[START OF LISTED RECORDS]

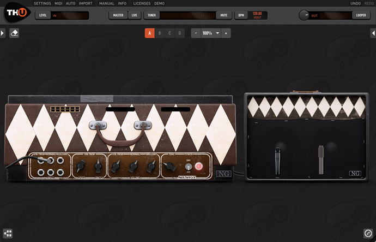Toggle the amp power switch

tap(187, 166)
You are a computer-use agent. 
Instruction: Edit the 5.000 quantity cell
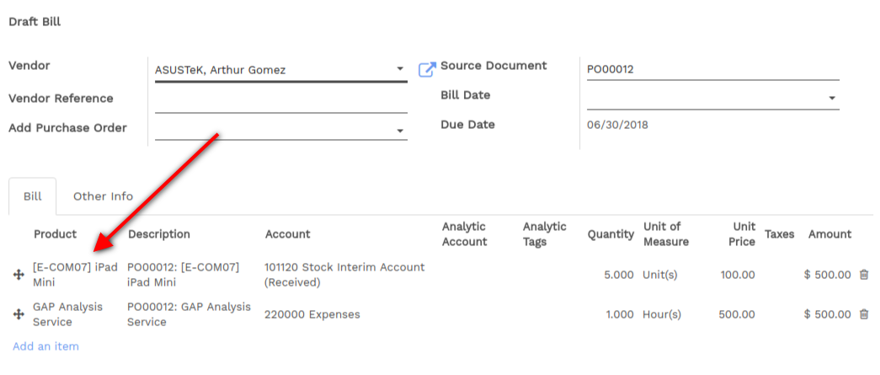point(619,275)
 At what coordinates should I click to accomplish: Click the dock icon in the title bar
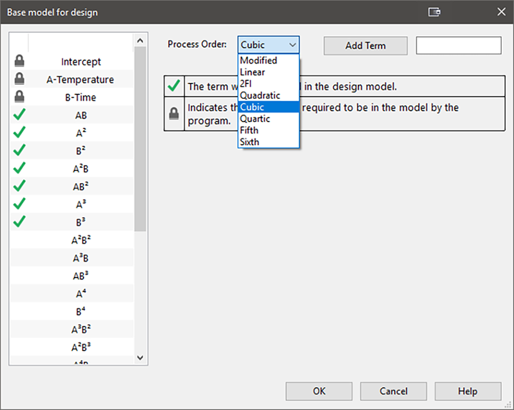(x=435, y=12)
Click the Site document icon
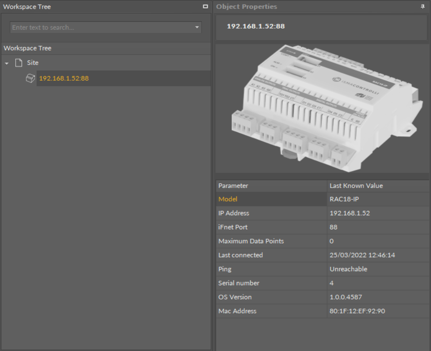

[END OF LISTED RECORDS]

• EXERCISE BRIEF
Can you rewrite all of the data above with every "icon" changed to "button" and everything else left as it is? Leave the pictures out of your answer.

• FULL RESPONSE
Toggle the amp power switch

tap(187, 166)
You are a computer-use agent. 
Instruction: Edit the 5.000 quantity cell
point(619,275)
 At what coordinates should I click to accomplish: Click the dock button in the title bar
(x=435, y=12)
Click the Site document button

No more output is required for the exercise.